Saved data entries
◆ ◆ ◆ ◆
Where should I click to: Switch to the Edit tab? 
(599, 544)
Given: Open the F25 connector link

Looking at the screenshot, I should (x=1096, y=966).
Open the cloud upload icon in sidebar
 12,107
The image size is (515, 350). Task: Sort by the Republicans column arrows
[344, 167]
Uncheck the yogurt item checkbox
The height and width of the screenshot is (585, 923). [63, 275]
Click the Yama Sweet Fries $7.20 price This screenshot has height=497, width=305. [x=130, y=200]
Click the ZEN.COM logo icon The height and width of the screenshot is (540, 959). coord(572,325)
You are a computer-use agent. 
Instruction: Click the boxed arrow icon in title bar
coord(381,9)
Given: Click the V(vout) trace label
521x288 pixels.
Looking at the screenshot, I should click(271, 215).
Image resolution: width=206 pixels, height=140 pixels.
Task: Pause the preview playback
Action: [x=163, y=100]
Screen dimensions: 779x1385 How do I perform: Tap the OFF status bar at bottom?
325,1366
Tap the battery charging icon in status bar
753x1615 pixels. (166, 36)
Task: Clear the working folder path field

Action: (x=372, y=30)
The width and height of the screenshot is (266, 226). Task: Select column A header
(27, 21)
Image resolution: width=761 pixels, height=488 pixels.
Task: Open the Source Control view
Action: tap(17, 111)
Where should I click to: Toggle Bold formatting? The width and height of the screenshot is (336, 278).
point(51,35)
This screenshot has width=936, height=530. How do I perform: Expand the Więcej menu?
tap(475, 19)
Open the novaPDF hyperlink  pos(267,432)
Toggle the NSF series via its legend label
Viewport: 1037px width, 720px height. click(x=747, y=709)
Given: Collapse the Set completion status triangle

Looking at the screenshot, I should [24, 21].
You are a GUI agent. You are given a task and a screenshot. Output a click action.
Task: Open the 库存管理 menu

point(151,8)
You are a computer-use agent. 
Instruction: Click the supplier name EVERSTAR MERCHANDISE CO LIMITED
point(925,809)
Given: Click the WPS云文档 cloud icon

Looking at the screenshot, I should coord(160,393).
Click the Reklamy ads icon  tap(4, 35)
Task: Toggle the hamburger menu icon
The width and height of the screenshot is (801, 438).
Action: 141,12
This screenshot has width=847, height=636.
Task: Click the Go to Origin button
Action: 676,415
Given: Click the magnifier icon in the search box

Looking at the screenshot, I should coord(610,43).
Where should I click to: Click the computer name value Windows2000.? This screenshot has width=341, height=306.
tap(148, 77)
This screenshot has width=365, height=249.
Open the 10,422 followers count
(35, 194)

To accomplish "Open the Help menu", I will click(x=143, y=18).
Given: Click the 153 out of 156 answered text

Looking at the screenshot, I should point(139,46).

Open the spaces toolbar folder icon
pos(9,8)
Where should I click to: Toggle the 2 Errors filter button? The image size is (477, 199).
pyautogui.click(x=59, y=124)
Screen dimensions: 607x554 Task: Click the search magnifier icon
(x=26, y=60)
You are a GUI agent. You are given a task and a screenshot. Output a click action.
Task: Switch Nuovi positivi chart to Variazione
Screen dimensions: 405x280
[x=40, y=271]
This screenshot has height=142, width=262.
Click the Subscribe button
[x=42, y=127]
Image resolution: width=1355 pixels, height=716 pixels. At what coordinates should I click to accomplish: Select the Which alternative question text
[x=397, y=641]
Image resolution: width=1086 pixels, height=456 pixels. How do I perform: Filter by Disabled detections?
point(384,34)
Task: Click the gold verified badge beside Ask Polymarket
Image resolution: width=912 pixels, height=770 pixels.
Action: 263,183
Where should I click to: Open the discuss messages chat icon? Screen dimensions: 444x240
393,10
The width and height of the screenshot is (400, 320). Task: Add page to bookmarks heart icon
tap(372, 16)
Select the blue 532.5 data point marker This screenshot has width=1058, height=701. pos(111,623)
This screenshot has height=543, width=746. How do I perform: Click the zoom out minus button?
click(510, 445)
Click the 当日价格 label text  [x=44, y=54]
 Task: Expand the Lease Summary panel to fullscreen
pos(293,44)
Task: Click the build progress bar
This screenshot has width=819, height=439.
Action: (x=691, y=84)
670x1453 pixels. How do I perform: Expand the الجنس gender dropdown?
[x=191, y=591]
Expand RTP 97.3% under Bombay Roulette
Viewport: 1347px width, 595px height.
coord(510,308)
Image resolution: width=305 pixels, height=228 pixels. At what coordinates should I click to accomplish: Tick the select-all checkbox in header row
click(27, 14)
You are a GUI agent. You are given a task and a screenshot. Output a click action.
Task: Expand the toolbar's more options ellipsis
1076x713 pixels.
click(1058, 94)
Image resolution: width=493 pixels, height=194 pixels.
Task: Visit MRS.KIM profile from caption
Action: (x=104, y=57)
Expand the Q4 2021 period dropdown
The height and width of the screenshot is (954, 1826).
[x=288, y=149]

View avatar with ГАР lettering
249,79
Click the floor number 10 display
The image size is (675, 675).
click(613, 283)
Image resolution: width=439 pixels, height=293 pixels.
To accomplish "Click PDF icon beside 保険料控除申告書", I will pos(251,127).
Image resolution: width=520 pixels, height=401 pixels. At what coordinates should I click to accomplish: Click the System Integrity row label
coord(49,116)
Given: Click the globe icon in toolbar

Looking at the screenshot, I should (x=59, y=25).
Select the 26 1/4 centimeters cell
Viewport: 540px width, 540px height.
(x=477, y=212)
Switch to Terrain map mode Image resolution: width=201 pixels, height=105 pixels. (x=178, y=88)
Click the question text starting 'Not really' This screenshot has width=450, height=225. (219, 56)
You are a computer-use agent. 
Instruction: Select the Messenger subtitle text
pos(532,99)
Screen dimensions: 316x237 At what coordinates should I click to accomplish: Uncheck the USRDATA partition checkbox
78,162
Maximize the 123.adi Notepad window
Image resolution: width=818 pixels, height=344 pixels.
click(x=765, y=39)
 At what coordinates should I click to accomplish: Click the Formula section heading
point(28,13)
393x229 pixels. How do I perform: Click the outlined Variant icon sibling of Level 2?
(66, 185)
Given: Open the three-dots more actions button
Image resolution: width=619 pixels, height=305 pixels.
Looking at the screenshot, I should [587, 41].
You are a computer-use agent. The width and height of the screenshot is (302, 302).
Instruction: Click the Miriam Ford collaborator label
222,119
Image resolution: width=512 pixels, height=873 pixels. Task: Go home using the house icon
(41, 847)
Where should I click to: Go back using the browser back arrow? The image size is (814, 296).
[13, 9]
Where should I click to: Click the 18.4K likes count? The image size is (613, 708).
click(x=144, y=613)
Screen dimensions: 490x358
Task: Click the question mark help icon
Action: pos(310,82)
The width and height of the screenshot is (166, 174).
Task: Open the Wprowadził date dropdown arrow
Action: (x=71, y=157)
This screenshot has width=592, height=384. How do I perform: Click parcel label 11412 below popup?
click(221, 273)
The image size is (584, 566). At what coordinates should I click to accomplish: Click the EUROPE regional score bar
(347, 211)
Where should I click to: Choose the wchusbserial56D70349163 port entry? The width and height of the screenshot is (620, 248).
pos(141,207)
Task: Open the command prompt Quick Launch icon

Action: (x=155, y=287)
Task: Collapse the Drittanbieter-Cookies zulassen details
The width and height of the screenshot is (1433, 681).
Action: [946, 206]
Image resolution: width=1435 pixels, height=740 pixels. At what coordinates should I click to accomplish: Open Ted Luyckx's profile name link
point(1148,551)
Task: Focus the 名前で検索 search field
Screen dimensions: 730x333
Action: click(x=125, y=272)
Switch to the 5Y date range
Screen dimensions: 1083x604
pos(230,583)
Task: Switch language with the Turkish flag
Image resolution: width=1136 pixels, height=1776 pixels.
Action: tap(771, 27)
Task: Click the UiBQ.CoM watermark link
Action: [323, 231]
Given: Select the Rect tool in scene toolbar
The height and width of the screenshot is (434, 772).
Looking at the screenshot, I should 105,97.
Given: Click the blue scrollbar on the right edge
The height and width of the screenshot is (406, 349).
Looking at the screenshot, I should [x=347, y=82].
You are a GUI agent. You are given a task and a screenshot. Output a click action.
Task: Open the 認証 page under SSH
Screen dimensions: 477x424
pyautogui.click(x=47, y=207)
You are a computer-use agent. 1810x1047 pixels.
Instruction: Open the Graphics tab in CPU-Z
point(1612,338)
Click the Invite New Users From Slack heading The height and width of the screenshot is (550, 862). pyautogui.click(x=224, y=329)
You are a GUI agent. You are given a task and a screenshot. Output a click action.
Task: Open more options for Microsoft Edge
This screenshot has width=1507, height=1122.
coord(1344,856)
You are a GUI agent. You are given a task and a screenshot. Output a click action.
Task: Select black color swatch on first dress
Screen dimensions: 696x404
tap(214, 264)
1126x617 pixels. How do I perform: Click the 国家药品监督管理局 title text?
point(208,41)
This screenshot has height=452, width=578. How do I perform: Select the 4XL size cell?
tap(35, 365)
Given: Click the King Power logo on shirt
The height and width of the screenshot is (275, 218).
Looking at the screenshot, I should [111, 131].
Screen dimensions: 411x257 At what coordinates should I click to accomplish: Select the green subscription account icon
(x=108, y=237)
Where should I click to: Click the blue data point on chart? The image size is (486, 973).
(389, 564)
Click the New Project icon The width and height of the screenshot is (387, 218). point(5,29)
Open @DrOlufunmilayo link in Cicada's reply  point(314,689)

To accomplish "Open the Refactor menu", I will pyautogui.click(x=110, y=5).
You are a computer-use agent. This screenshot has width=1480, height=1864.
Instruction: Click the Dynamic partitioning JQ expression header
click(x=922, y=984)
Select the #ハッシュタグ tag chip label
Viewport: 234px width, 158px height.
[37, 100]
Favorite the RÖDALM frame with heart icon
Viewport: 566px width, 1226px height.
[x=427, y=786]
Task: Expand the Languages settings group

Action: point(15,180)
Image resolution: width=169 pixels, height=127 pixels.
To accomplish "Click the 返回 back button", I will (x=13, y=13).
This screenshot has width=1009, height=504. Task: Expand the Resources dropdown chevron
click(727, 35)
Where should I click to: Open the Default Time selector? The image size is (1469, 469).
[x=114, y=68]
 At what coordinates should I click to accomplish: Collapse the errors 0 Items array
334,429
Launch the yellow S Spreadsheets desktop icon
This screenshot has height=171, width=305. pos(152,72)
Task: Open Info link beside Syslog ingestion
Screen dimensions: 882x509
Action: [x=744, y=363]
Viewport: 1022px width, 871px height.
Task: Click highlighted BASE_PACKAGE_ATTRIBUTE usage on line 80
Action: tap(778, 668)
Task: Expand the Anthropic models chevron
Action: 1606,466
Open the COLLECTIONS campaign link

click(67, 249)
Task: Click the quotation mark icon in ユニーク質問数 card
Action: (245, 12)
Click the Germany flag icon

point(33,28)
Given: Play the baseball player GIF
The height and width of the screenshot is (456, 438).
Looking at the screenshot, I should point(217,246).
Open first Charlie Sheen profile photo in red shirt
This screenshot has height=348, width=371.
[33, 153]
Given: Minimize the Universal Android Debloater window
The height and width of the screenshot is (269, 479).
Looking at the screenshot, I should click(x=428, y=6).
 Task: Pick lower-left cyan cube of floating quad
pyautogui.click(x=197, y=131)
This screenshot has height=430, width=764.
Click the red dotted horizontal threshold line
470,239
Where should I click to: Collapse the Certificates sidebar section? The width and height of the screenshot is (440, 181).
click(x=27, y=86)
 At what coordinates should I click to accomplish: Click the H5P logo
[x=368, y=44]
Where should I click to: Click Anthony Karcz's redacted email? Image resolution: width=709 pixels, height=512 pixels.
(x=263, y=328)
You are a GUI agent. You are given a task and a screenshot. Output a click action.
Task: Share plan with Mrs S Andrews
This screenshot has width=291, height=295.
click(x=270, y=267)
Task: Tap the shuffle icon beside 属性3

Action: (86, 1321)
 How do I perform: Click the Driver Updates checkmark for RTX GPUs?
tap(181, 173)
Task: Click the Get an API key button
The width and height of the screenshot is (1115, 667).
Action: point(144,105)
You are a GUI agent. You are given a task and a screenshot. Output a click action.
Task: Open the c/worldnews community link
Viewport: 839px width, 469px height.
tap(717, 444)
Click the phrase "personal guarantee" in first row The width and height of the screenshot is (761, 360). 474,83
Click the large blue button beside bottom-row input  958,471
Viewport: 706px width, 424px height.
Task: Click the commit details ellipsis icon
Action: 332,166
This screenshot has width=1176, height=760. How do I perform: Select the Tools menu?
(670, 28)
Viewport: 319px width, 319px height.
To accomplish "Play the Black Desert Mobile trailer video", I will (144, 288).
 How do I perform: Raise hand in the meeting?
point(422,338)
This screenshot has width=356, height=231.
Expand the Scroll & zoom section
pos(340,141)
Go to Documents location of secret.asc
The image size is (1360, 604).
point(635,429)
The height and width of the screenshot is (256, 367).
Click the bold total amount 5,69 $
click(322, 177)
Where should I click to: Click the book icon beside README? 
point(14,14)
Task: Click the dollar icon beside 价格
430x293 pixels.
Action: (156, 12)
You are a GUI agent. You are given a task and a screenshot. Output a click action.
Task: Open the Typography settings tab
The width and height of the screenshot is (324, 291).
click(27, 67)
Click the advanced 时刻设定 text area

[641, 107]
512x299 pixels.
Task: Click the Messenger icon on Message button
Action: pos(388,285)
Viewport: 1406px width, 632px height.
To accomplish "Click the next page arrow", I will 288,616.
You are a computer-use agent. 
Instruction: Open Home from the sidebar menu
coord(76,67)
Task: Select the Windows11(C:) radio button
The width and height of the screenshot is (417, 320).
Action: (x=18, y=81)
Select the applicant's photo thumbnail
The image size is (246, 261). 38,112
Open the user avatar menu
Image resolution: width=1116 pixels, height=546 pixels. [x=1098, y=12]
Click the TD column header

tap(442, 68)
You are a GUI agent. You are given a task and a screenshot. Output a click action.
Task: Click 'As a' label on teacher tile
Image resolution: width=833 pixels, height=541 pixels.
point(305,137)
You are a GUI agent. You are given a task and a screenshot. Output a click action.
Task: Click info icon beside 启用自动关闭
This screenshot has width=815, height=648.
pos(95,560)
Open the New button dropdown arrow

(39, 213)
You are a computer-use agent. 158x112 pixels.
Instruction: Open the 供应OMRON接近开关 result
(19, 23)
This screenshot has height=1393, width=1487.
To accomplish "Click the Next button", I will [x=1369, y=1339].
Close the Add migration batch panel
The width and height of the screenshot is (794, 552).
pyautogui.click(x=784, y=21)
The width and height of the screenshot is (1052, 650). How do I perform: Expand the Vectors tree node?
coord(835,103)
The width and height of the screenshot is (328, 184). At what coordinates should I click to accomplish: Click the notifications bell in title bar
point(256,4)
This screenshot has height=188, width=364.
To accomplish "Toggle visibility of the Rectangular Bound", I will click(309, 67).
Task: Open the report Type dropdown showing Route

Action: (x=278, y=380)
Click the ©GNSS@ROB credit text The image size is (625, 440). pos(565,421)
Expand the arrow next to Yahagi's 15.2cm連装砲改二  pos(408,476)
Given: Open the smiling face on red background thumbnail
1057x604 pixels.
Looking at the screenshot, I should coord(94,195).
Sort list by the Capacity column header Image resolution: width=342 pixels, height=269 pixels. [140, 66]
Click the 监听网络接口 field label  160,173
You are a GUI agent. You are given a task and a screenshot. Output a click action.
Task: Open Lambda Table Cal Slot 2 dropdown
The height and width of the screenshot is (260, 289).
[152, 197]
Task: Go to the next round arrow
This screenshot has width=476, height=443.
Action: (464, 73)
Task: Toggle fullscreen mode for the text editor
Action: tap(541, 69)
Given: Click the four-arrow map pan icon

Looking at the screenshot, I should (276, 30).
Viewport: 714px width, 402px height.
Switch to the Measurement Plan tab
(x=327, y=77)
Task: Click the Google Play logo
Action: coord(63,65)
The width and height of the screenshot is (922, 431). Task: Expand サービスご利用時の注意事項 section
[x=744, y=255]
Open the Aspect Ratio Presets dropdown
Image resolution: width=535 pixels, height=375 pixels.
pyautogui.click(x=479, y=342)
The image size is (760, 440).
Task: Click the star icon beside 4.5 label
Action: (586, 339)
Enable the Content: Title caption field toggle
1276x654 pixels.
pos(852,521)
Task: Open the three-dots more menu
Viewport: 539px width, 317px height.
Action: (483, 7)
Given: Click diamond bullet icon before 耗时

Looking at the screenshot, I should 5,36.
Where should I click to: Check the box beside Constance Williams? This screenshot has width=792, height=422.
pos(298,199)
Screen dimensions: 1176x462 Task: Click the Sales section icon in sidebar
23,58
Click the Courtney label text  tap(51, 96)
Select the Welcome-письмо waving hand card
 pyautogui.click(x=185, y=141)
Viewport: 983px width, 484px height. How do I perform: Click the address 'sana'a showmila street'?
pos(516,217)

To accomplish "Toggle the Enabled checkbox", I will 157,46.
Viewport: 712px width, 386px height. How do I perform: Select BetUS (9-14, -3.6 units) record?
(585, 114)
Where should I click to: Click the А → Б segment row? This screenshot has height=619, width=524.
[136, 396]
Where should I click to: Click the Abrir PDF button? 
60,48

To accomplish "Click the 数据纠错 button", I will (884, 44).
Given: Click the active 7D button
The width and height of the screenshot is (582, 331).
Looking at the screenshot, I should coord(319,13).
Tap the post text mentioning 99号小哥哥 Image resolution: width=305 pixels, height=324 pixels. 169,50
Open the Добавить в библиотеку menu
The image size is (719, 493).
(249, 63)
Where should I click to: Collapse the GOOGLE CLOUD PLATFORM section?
◆ ◆ ◆ ◆
Count the lines above that include the string "options". Write only the number.

2